**Directions for this task:** Reproduce exactly, from the data that follows, the line with "安徽人事考试网 (49, 1927)", the line with "西藏 (30, 414)", and every line that lies between them.

**Supplied entries:**

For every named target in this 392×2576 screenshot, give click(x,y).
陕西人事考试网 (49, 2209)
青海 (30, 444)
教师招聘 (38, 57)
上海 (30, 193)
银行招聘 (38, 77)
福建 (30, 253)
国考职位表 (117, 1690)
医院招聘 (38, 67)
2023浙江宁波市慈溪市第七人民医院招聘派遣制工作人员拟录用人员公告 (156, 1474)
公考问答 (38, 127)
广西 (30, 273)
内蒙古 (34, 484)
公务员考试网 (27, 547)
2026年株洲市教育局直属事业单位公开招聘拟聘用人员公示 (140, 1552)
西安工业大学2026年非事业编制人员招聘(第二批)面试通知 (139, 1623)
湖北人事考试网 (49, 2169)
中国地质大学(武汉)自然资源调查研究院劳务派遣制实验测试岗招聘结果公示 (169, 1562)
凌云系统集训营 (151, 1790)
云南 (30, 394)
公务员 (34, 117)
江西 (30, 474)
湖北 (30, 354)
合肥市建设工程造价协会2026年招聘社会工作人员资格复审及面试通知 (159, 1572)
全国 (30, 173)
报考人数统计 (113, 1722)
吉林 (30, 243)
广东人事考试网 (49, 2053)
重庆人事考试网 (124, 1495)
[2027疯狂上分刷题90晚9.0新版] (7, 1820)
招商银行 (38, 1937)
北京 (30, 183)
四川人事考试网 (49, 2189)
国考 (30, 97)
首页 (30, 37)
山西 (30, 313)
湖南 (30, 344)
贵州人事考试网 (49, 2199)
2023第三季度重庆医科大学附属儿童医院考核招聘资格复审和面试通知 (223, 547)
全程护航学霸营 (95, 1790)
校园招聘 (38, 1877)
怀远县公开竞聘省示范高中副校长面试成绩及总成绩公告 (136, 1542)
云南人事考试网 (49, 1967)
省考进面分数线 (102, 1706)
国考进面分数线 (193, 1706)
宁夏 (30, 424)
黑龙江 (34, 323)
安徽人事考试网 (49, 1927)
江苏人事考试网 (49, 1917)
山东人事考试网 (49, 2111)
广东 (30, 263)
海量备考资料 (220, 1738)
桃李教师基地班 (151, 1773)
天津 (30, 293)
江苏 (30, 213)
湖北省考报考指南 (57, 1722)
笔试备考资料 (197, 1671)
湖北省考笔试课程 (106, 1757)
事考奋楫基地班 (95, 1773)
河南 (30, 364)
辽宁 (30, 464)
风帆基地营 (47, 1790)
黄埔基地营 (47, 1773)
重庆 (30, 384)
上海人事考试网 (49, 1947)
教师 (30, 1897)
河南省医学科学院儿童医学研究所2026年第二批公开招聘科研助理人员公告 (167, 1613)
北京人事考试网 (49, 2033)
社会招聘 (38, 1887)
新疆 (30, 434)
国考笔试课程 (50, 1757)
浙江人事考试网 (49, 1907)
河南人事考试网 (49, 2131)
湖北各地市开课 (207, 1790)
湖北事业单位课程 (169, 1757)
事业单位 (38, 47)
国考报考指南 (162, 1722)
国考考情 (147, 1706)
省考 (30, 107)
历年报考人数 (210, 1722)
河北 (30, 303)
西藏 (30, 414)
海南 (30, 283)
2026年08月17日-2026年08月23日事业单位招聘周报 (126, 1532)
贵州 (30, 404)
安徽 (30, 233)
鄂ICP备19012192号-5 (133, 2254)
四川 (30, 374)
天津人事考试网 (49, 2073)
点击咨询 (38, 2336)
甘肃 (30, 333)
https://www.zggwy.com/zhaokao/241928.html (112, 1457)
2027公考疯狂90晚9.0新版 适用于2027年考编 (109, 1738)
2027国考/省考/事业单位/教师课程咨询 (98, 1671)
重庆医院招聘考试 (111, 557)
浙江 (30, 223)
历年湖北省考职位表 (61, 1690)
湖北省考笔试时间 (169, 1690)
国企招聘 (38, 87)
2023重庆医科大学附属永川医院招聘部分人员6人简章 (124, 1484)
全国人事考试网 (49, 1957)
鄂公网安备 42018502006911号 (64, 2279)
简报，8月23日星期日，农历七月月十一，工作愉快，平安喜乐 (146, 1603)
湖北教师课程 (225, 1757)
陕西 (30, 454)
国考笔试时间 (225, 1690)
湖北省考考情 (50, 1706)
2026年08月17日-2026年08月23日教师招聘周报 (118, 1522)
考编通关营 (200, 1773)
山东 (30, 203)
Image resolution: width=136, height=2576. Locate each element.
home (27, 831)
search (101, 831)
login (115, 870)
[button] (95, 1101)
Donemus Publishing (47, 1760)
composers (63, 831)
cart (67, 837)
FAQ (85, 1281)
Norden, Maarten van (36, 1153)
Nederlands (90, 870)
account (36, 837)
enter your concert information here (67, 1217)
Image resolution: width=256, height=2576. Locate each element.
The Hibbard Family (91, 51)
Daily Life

**Answer below:**
安徽人事考试网 (49, 1927)
江苏人事考试网 (49, 1917)
山东人事考试网 (49, 2111)
广东 (30, 263)
海量备考资料 (220, 1738)
桃李教师基地班 (151, 1773)
天津 (30, 293)
江苏 (30, 213)
湖北省考报考指南 (57, 1722)
笔试备考资料 (197, 1671)
湖北省考笔试课程 (106, 1757)
事考奋楫基地班 (95, 1773)
河南 (30, 364)
辽宁 (30, 464)
风帆基地营 (47, 1790)
黄埔基地营 (47, 1773)
重庆 (30, 384)
上海人事考试网 (49, 1947)
教师 (30, 1897)
河南省医学科学院儿童医学研究所2026年第二批公开招聘科研助理人员公告 (167, 1613)
北京人事考试网 (49, 2033)
社会招聘 (38, 1887)
新疆 (30, 434)
国考笔试课程 (50, 1757)
浙江人事考试网 (49, 1907)
河南人事考试网 (49, 2131)
湖北各地市开课 (207, 1790)
湖北事业单位课程 (169, 1757)
事业单位 (38, 47)
国考报考指南 (162, 1722)
国考考情 (147, 1706)
省考 (30, 107)
历年报考人数 (210, 1722)
河北 (30, 303)
西藏 (30, 414)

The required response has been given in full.